#### Data for this exercise ####

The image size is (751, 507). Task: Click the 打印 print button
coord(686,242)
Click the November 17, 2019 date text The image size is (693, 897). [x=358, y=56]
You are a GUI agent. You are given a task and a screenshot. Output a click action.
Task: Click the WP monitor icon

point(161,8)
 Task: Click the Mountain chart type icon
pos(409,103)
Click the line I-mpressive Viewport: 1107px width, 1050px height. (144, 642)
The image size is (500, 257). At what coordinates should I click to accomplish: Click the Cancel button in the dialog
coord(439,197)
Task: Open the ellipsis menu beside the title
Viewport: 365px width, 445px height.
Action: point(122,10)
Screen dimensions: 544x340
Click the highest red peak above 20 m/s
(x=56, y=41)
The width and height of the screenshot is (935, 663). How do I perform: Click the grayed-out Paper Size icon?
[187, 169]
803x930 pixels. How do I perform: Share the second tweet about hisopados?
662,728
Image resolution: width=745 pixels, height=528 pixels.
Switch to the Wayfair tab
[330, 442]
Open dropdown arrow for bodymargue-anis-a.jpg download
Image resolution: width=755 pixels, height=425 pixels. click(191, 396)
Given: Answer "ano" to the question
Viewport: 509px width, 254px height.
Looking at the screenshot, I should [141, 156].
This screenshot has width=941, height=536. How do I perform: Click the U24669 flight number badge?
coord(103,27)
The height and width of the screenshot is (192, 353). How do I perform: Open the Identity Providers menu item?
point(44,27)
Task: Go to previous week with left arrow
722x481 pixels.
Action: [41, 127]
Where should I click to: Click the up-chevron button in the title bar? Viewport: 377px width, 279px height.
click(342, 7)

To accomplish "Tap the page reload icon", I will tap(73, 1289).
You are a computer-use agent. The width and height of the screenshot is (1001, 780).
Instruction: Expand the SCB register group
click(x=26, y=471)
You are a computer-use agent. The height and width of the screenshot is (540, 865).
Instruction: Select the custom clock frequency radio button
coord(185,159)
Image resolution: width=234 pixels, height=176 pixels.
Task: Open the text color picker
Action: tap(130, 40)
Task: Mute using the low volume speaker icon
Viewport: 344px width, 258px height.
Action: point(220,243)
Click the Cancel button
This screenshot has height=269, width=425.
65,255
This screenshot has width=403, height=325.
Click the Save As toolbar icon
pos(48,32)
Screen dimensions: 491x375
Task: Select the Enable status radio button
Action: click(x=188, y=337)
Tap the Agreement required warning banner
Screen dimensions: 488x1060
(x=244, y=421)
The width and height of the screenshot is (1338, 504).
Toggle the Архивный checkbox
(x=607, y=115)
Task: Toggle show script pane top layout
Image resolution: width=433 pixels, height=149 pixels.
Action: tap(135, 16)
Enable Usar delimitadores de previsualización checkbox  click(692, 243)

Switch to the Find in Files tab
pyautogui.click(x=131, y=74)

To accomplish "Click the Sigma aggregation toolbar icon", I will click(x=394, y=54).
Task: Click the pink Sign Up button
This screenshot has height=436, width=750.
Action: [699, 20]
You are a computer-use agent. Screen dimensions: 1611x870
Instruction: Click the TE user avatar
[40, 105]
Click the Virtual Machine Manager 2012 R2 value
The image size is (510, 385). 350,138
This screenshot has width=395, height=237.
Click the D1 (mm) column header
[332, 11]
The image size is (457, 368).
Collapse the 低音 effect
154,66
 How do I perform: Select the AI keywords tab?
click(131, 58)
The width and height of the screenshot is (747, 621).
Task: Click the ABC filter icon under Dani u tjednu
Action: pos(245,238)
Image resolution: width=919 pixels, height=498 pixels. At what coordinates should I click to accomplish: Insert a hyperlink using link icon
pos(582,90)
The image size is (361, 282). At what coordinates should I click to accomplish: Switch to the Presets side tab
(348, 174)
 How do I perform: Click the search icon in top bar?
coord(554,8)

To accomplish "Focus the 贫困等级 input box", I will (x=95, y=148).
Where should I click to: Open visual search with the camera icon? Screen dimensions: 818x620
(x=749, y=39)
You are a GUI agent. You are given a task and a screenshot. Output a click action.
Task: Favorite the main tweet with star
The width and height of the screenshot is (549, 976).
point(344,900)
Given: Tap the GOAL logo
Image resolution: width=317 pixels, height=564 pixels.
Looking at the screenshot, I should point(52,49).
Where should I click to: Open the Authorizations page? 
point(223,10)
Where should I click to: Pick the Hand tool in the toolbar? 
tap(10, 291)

####

◆ **Problem statement**: Transcribe every record above word for word.

◆ **Response to the task**:
The image size is (751, 507). Task: Click the 打印 print button
coord(686,242)
Click the November 17, 2019 date text The image size is (693, 897). [x=358, y=56]
You are a GUI agent. You are given a task and a screenshot. Output a click action.
Task: Click the WP monitor icon

point(161,8)
 Task: Click the Mountain chart type icon
pos(409,103)
Click the line I-mpressive Viewport: 1107px width, 1050px height. (144, 642)
The image size is (500, 257). At what coordinates should I click to accomplish: Click the Cancel button in the dialog
coord(439,197)
Task: Open the ellipsis menu beside the title
Viewport: 365px width, 445px height.
Action: point(122,10)
Screen dimensions: 544x340
Click the highest red peak above 20 m/s
(x=56, y=41)
The width and height of the screenshot is (935, 663). How do I perform: Click the grayed-out Paper Size icon?
[187, 169]
803x930 pixels. How do I perform: Share the second tweet about hisopados?
662,728
Image resolution: width=745 pixels, height=528 pixels.
Switch to the Wayfair tab
[330, 442]
Open dropdown arrow for bodymargue-anis-a.jpg download
Image resolution: width=755 pixels, height=425 pixels. click(191, 396)
Given: Answer "ano" to the question
Viewport: 509px width, 254px height.
Looking at the screenshot, I should [141, 156].
This screenshot has width=941, height=536. How do I perform: Click the U24669 flight number badge?
coord(103,27)
The height and width of the screenshot is (192, 353). How do I perform: Open the Identity Providers menu item?
point(44,27)
Task: Go to previous week with left arrow
722x481 pixels.
Action: [41, 127]
Where should I click to: Click the up-chevron button in the title bar? Viewport: 377px width, 279px height.
click(342, 7)

To accomplish "Tap the page reload icon", I will tap(73, 1289).
You are a computer-use agent. The width and height of the screenshot is (1001, 780).
Instruction: Expand the SCB register group
click(x=26, y=471)
You are a computer-use agent. The height and width of the screenshot is (540, 865).
Instruction: Select the custom clock frequency radio button
coord(185,159)
Image resolution: width=234 pixels, height=176 pixels.
Task: Open the text color picker
Action: tap(130, 40)
Task: Mute using the low volume speaker icon
Viewport: 344px width, 258px height.
Action: point(220,243)
Click the Cancel button
This screenshot has height=269, width=425.
65,255
This screenshot has width=403, height=325.
Click the Save As toolbar icon
pos(48,32)
Screen dimensions: 491x375
Task: Select the Enable status radio button
Action: click(x=188, y=337)
Tap the Agreement required warning banner
Screen dimensions: 488x1060
(x=244, y=421)
The width and height of the screenshot is (1338, 504).
Toggle the Архивный checkbox
(x=607, y=115)
Task: Toggle show script pane top layout
Image resolution: width=433 pixels, height=149 pixels.
Action: tap(135, 16)
Enable Usar delimitadores de previsualización checkbox  click(692, 243)

Switch to the Find in Files tab
pyautogui.click(x=131, y=74)

To accomplish "Click the Sigma aggregation toolbar icon", I will click(x=394, y=54).
Task: Click the pink Sign Up button
This screenshot has height=436, width=750.
Action: [699, 20]
You are a computer-use agent. Screen dimensions: 1611x870
Instruction: Click the TE user avatar
[40, 105]
Click the Virtual Machine Manager 2012 R2 value
The image size is (510, 385). 350,138
This screenshot has width=395, height=237.
Click the D1 (mm) column header
[332, 11]
The image size is (457, 368).
Collapse the 低音 effect
154,66
 How do I perform: Select the AI keywords tab?
click(131, 58)
The width and height of the screenshot is (747, 621).
Task: Click the ABC filter icon under Dani u tjednu
Action: pos(245,238)
Image resolution: width=919 pixels, height=498 pixels. At what coordinates should I click to accomplish: Insert a hyperlink using link icon
pos(582,90)
The image size is (361, 282). At what coordinates should I click to accomplish: Switch to the Presets side tab
(348, 174)
 How do I perform: Click the search icon in top bar?
coord(554,8)

To accomplish "Focus the 贫困等级 input box", I will (x=95, y=148).
Where should I click to: Open visual search with the camera icon? Screen dimensions: 818x620
(x=749, y=39)
You are a GUI agent. You are given a task and a screenshot. Output a click action.
Task: Favorite the main tweet with star
The width and height of the screenshot is (549, 976).
point(344,900)
Given: Tap the GOAL logo
Image resolution: width=317 pixels, height=564 pixels.
Looking at the screenshot, I should point(52,49).
Where should I click to: Open the Authorizations page? 
point(223,10)
Where should I click to: Pick the Hand tool in the toolbar? 
tap(10, 291)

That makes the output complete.